Bell Peppers: I used mini bell peppers for the small size and because I like how it looks visually when the mini peppers are cut. However, if you don’t have mini bell peppers, you can use regular bell peppers instead, just make sure to cut the peppers into small pieces.
Olive Oil: For the best flavor, make sure to use extra virgin olive oil.
Soy Sauce: I used gluten-free soy sauce to keep this recipe gluten-free. However, if you are not Celiac or gluten-intolerant, go ahead and use regular soy sauce instead.
Rice Vinegar: I used rice vinegar for acidity, but you can also use white wine vinegar or red wine vinegar if you prefer.
Sesame Oil: Sesame oil gives the dressing a nice Asian-inspired touch, so definitely don’t leave it out!
Maple Syrup: I used maple syrup to add some natural sweetness.

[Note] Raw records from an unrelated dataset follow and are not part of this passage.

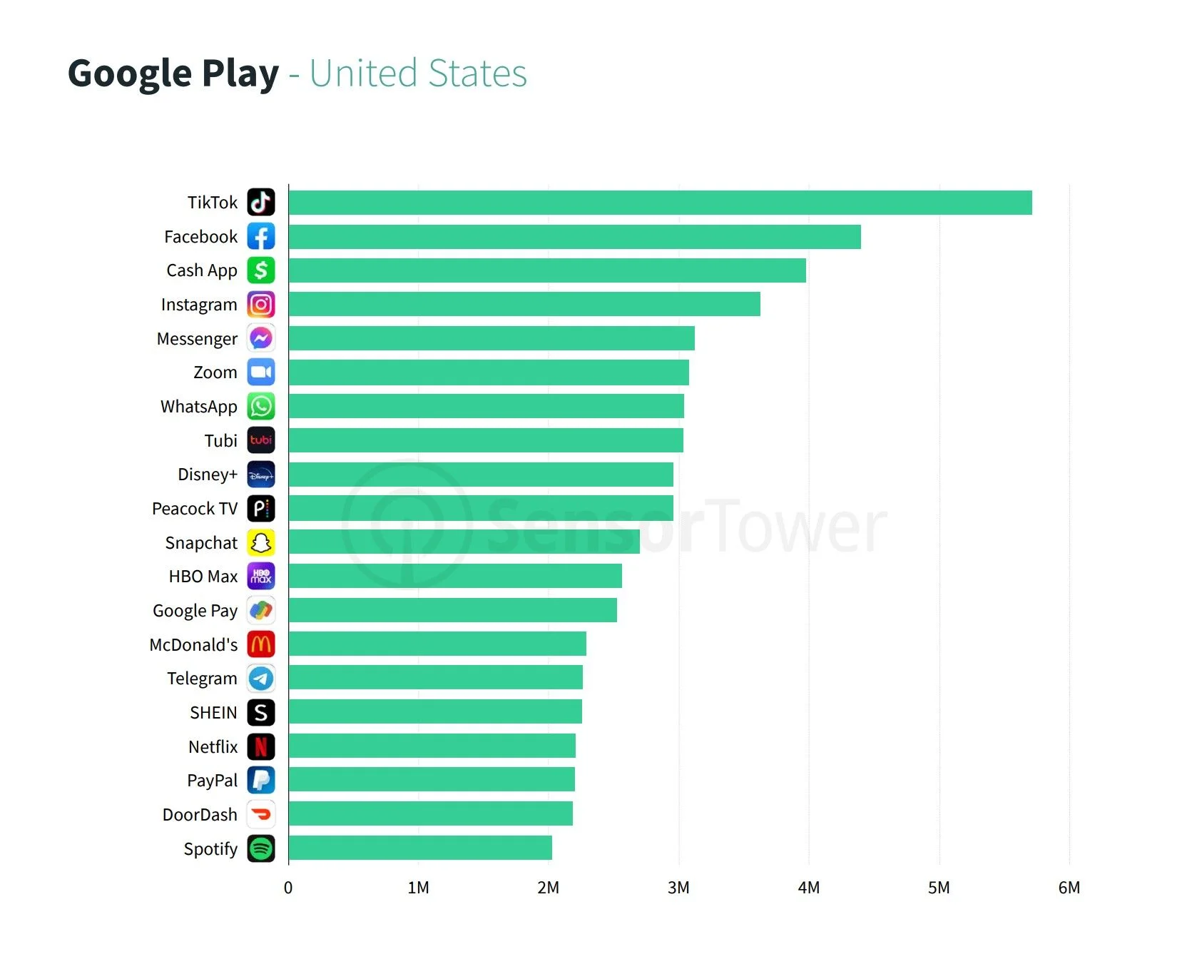Click the Instagram camera icon
The height and width of the screenshot is (964, 1187).
(261, 305)
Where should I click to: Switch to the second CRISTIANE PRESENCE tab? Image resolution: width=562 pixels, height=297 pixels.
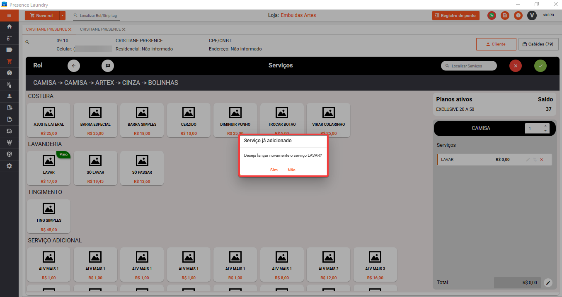100,29
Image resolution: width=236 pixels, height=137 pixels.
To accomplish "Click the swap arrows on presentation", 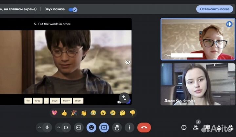I will click(124, 97).
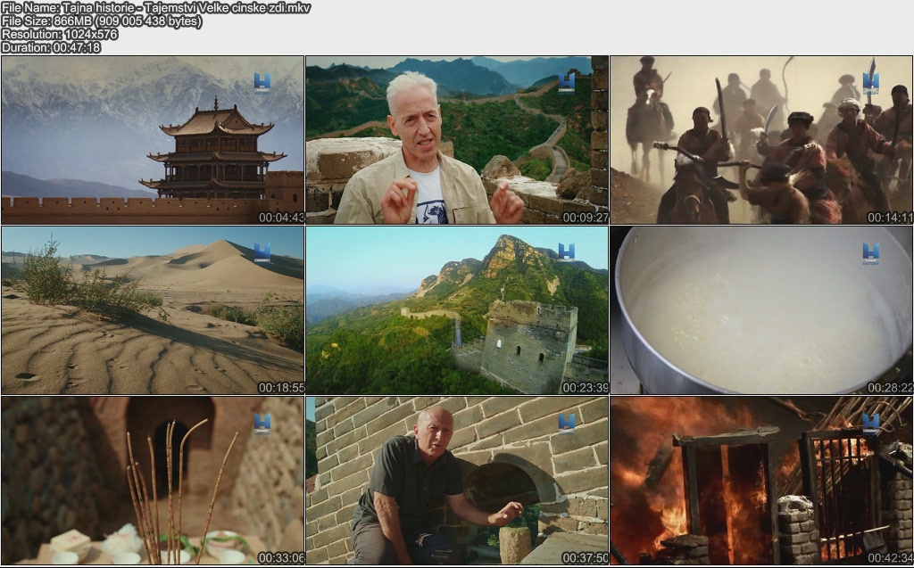Click the 00:33:06 timestamp
914x568 pixels.
tap(281, 558)
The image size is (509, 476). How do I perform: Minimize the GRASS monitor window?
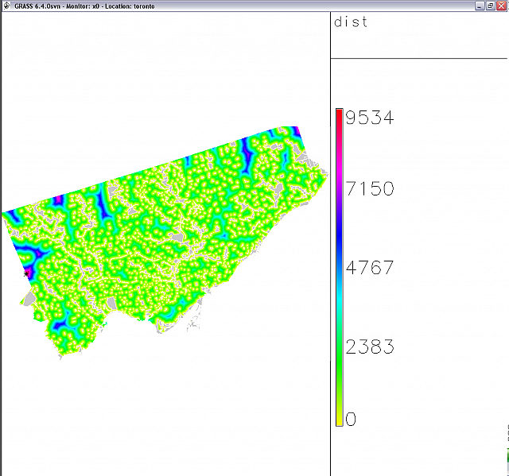(x=480, y=6)
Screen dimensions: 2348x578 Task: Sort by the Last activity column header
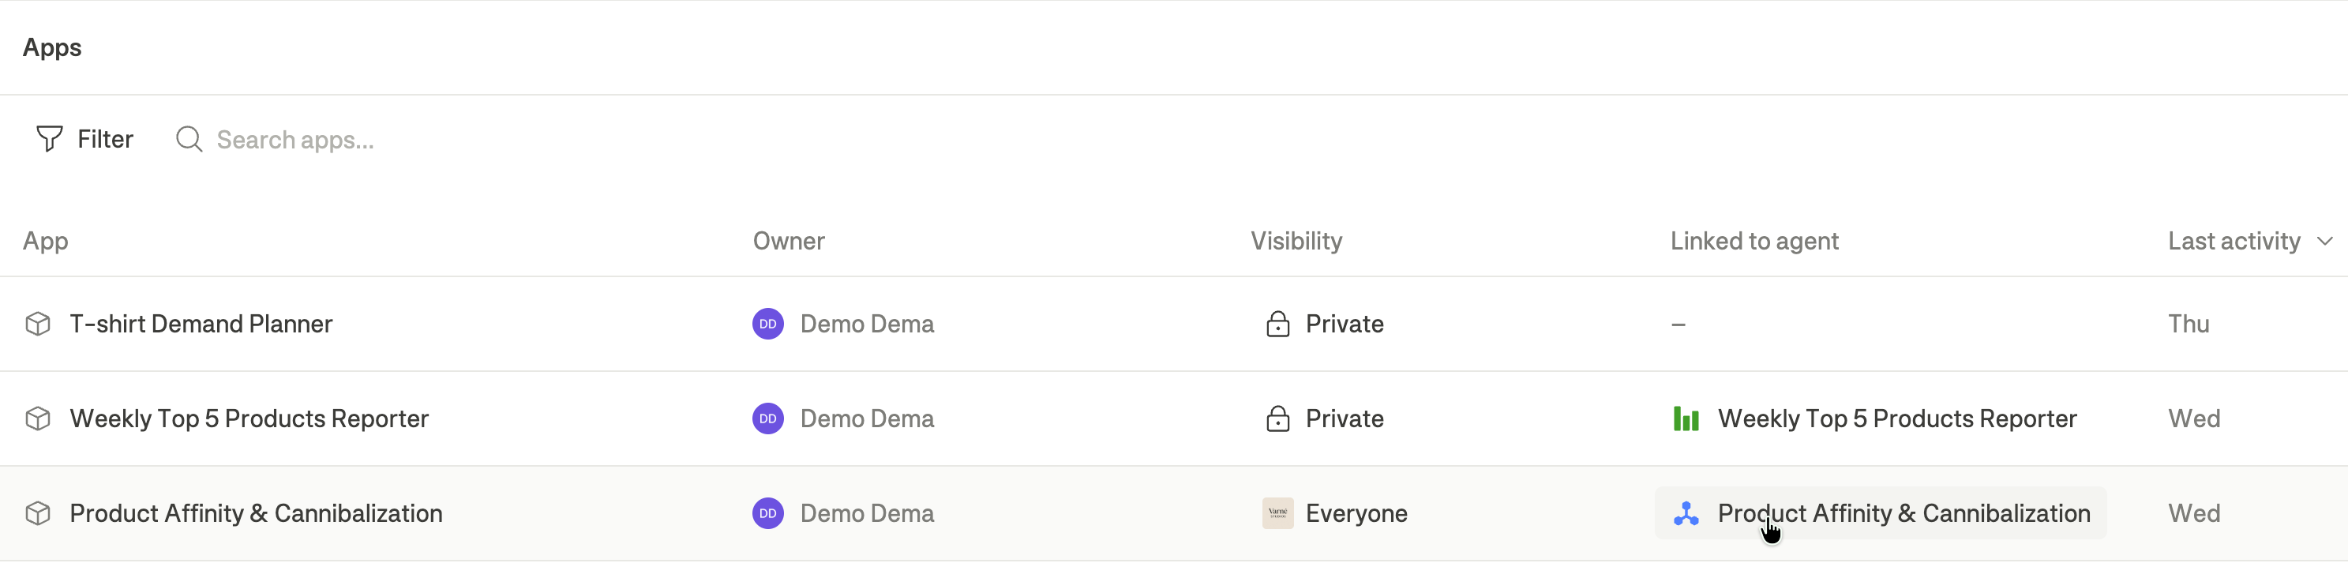click(x=2234, y=241)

However, you may also use another liquid sweetener such as honey or agave nectar. If you are diabetic or insulin-resistant, I recommend using maple-flavored lakanto monkfruit syrup.
Garlic & Ginger: For the best results, make sure to use freshly minced garlic and freshly grated ginger. You’ll definitely love the flavor.
Ground Black Pepper: Black pepper adds a kick of heat and spice to the dressing. Feel free to add more or less of it depending on how much heat you can take.
Everything Bagel Seasoning: I like adding a sprinkle of everything bagel seasoning for extra flavor, but if you don’t have it, you can also make your own.